Canards sauvages 

Lors de la dernière semaine, trois  affaires ont secoué l’UMP et ses militants.

Cela a commencé avec la mise en cause de Jean-François COPÉ qui aurait favorisé la société de communication Bygmalion, détenue par deux de ses proches.

Deux jours plus tard, l’on découvre que Patrick BUISSON, proche Conseiller du Président SARKOZY, a enregistré toutes ses conversations avec ce dernier, à son insu.

Enfin, le journal Le Monde révèle que l’ancien Président de la République et son avocat Maître Thierry HERZOG sont, depuis un an, sur écoute téléphonique à la demande de juges d’instruction enquêtant sur les accusations de financement de la campagne 2007 de Nicolas SARKOZY par la Libye de Mouammar KADHAFI. Et, à l’occasion de ces écoutes, les juges estiment que des propos tenus justifient l'ouverture d'une information judiciaire pour violation du secret de l'instruction et trafic d'influence.

Peut-on vraiment croire à une coïncidence quand trois affaires concernant l’UMP sortent la même semaine ? Il faudrait être d’une naïveté déconcertante pour imaginer que cela n’est dû qu’à un pur et malencontreux hasard à deux semaines des élections municipales, premier suffrage qui appelle tous les français aux urnes depuis le 6 mai 2012 !

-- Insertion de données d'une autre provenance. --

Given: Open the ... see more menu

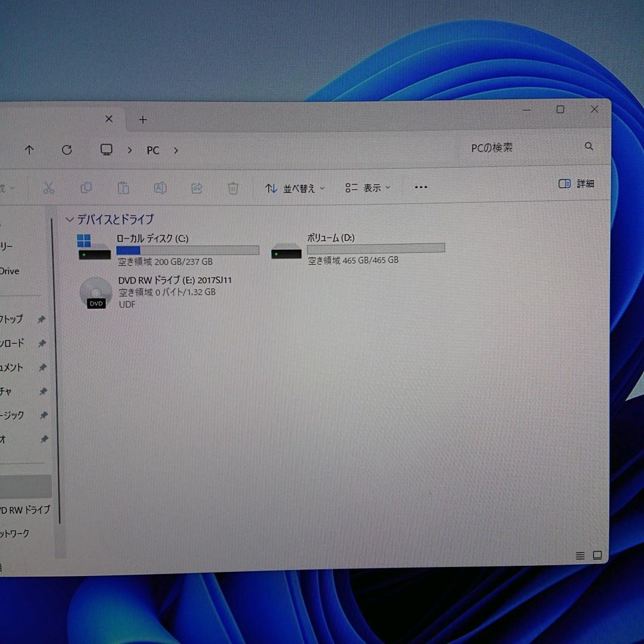Looking at the screenshot, I should pos(420,187).
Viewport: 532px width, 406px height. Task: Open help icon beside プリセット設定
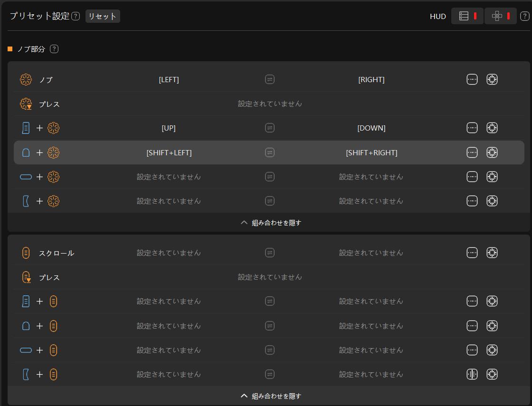click(76, 16)
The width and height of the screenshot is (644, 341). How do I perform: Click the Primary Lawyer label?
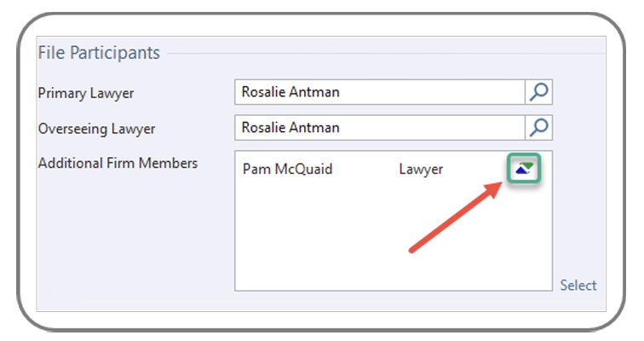click(x=86, y=93)
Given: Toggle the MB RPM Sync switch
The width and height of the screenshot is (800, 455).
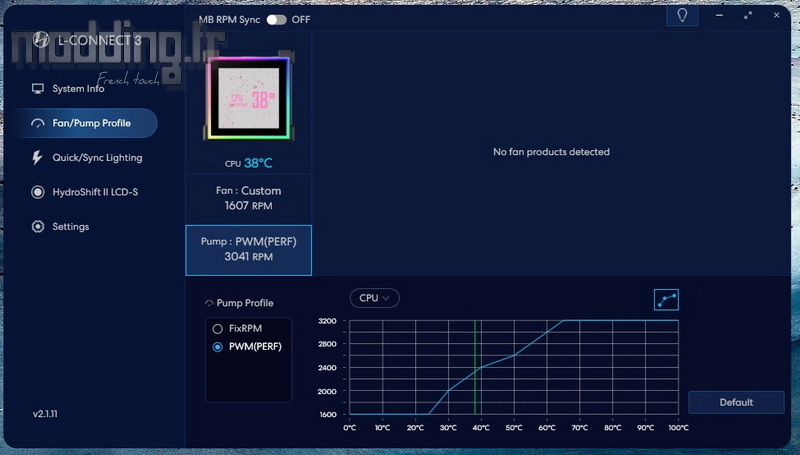Looking at the screenshot, I should click(276, 19).
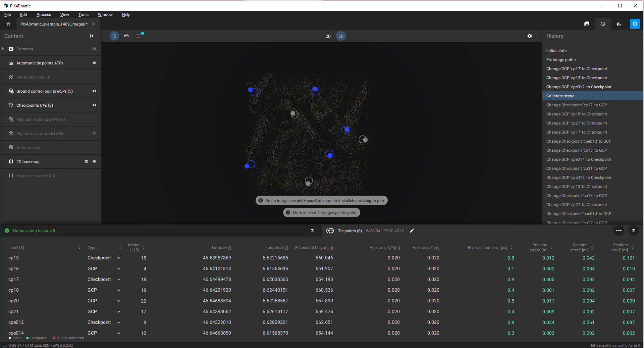Activate the measurement ruler tool

(x=126, y=36)
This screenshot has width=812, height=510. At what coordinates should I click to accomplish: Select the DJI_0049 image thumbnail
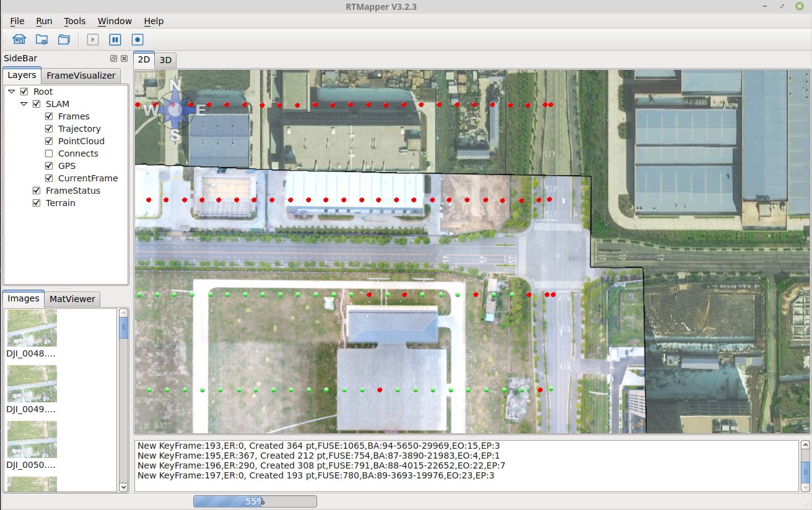[x=32, y=384]
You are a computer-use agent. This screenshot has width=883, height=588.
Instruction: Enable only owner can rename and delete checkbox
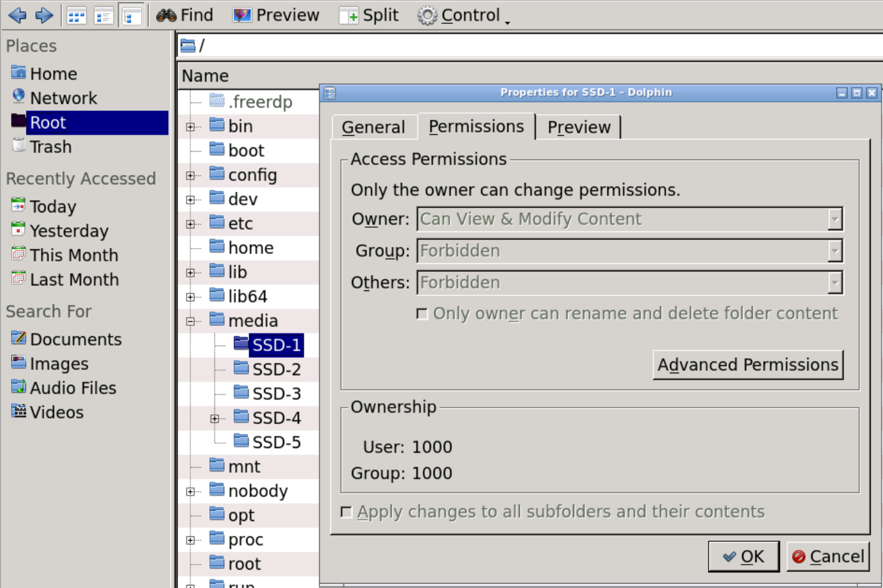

Que l’attaque portée contre Jean-François COPÉ soit justifiée ou non, il faut avouer que sa réponse a été pathétique. Quelle idée de faire une déclaration solennelle, n’apportant rien à sa défense, mais qui a pour conséquence de braquer tous les projecteurs sur cette histoire et donc de lui donner une ampleur importante. Quelle idée, également, de mettre sous scellés les comptes de l’UMP. Ils ne peuvent donc plus être produits, ce qui alimente un sentiment de suspicion. Il eut été plus habile et discret de la part de Jean-François COPÉ de porter plainte pour diffamation et de recentrer son discours sur les prochaines élections municipales.

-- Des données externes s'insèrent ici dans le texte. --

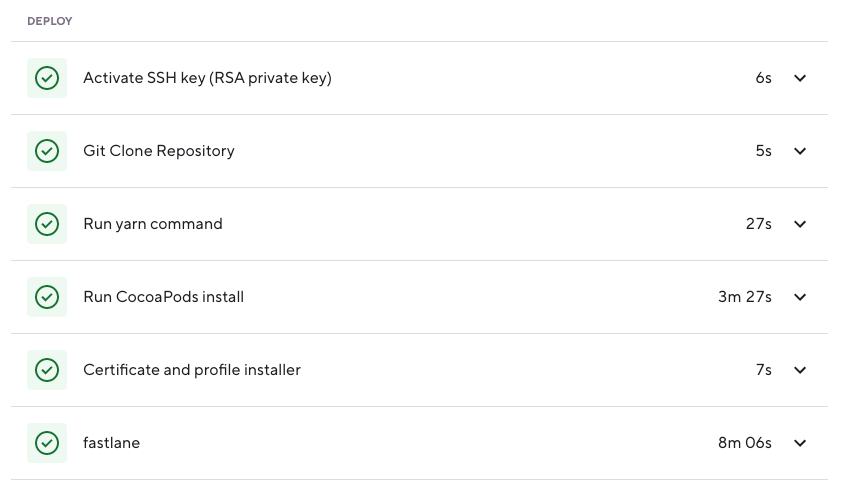This screenshot has width=845, height=495.
Task: Expand the Run CocoaPods install chevron
Action: tap(800, 297)
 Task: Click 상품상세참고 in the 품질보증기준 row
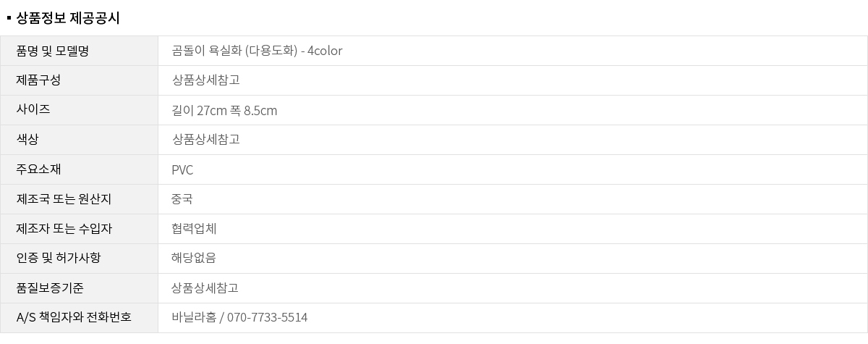(x=205, y=288)
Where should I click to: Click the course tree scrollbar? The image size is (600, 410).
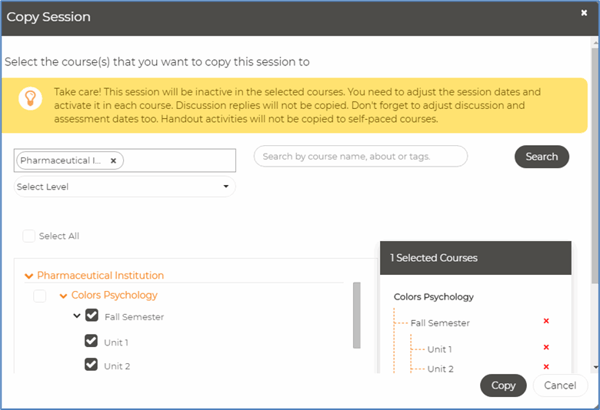[357, 315]
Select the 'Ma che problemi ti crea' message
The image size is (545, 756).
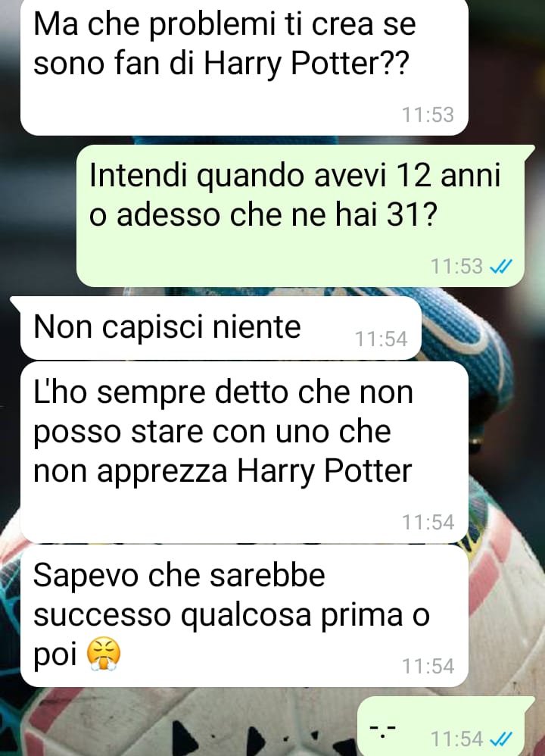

Quant à l’enquête sur le financement de la campagne présidentielle de 2007, si Nicolas SARKOZY a bénéficié d’argent libyen, le moins que l’on puisse dire c’est qu’une fois au pouvoir, il n’a pas eu beaucoup de reconnaissance. En effet, à son initiative, la France est intervenue militairement pour soutenir l’opposition libyenne qui a destitué KHADAFI, finalement tué par son propre peuple.

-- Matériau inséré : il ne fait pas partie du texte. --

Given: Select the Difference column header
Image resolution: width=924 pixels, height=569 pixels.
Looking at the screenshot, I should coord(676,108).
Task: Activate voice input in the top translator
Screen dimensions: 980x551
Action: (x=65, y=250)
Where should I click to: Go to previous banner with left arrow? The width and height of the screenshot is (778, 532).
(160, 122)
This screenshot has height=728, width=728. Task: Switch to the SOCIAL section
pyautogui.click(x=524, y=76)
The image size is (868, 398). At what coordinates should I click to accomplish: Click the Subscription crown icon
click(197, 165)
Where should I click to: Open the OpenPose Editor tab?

Je ne suis pas Sarkomaniaque, mais s’il est sur écoute depuis un an pourquoi Le Monde sort cette affaire maintenant ? Certes, la procédure ne semble pas illégale, un ancien chef d’État étant un justiciable comme un autre. Mais l’on se pince lorsque, sur RTL, le juge REGNARD, Président de l'Union syndicale des magistrats, principal syndicat de magistrats de l'ordre judiciaire français, interrogé pour savoir s'il trouve normal de mettre sur écoute un ancien président et son avocat, déclare: « On ne se pose pas cette question lorsqu'il s'agit d'une affaire de trafic de stupéfiants. »(sic). Chacun appréciera la comparaison ! Cela interroge sur notre justice.

Interrogation reprise par des centaines d’avocats, de droite comme de gauche, qui ont signé une lettre ouverte dans laquelle ils s’indignent « d’atteintes graves et répétées au secret professionnel après l'ouverture d'une enquête consécutive à l'interception d'une conversation entre l'avocat Thierry Herzog et son client Nicolas Sarkozy ».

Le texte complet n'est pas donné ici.